───── ENTRIES SUPPLIED

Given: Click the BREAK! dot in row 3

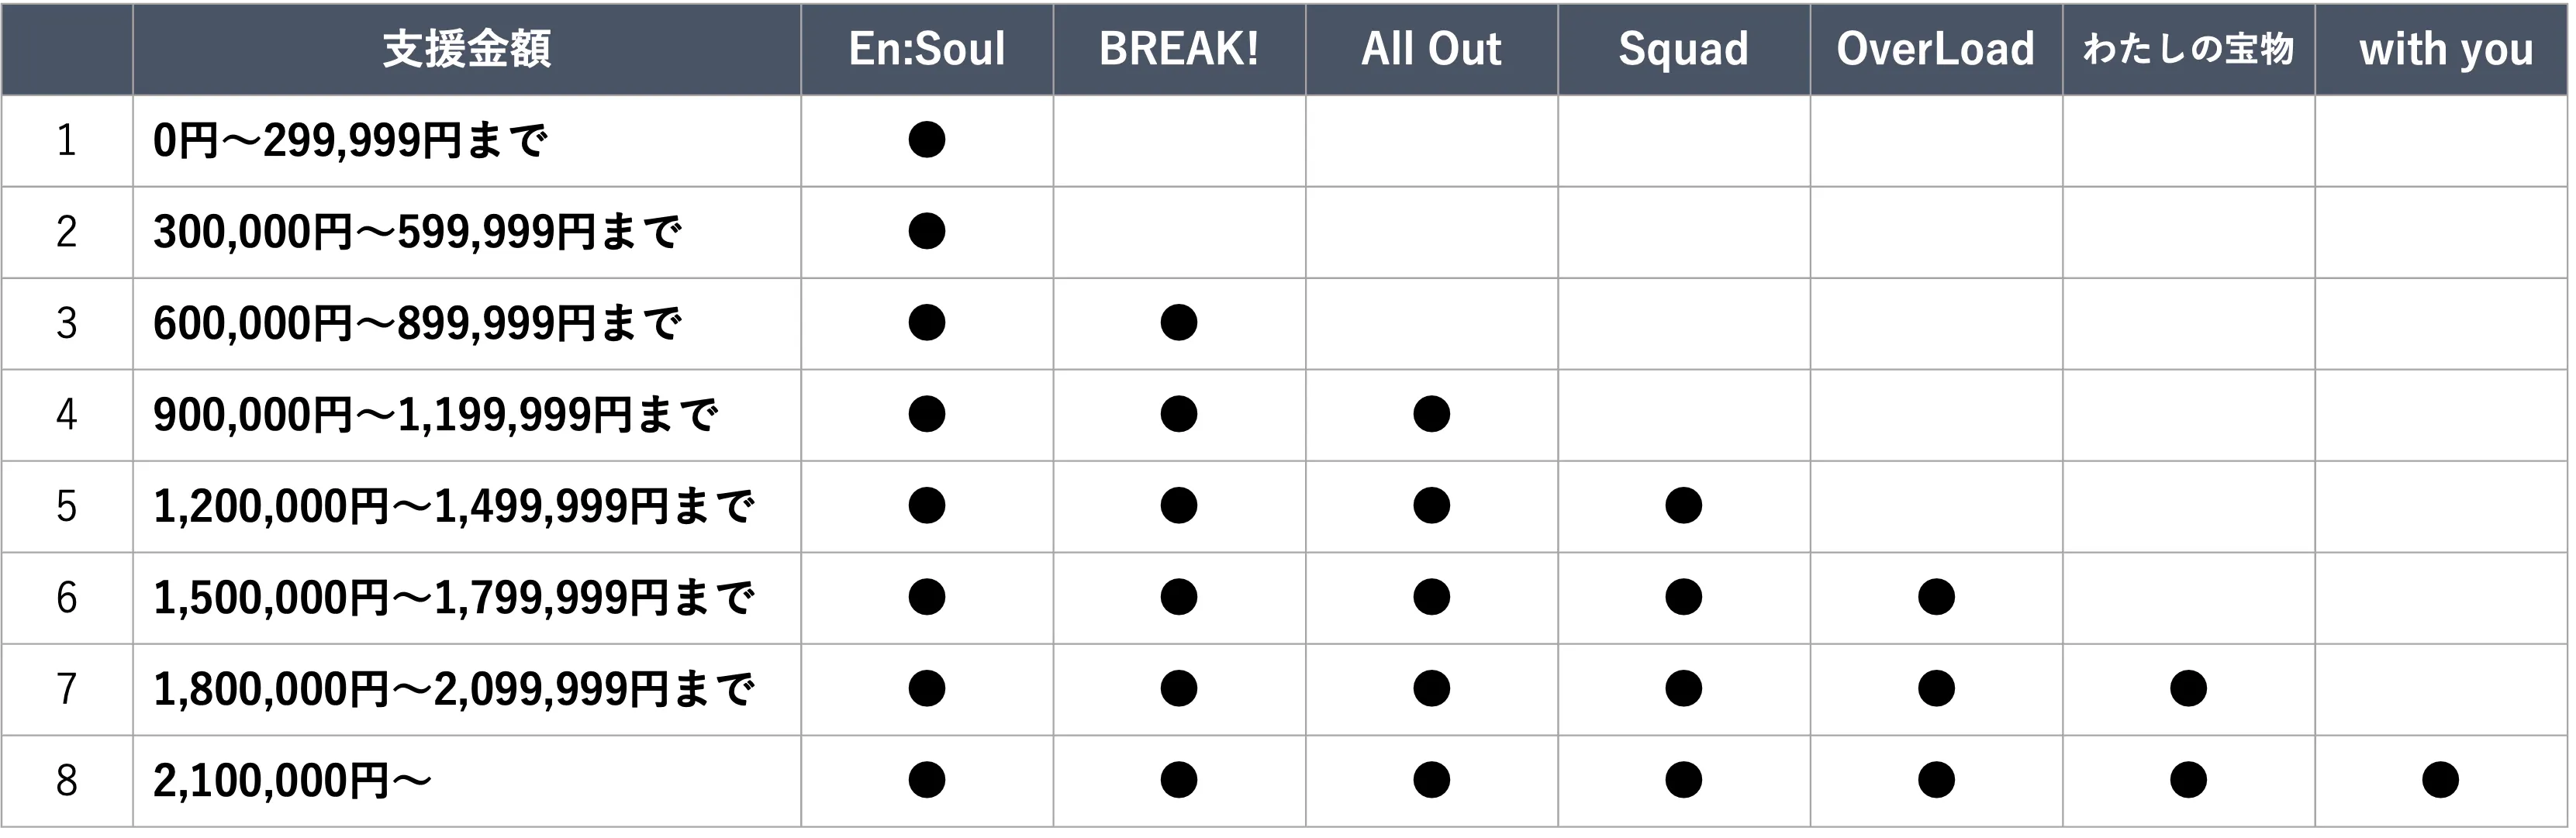Looking at the screenshot, I should [x=1179, y=323].
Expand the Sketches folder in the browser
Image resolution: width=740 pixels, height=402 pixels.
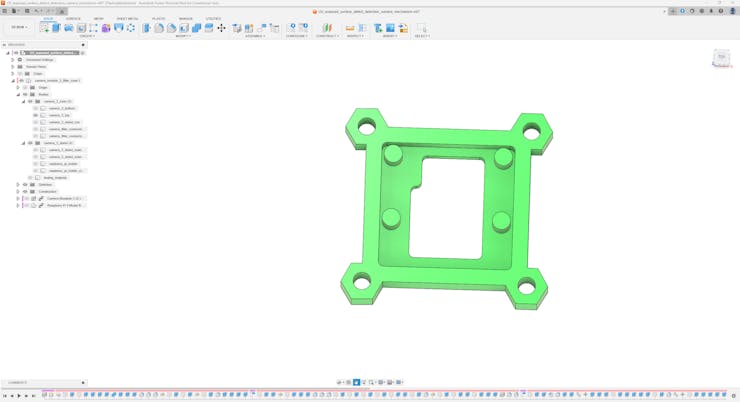[x=18, y=184]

──────────

Up to and including the last line of the listing, starting at the line with "Image resolution: width=740", extract every line exactly and leave out the pictures.

Image resolution: width=740 pixels, height=402 pixels.
[x=18, y=184]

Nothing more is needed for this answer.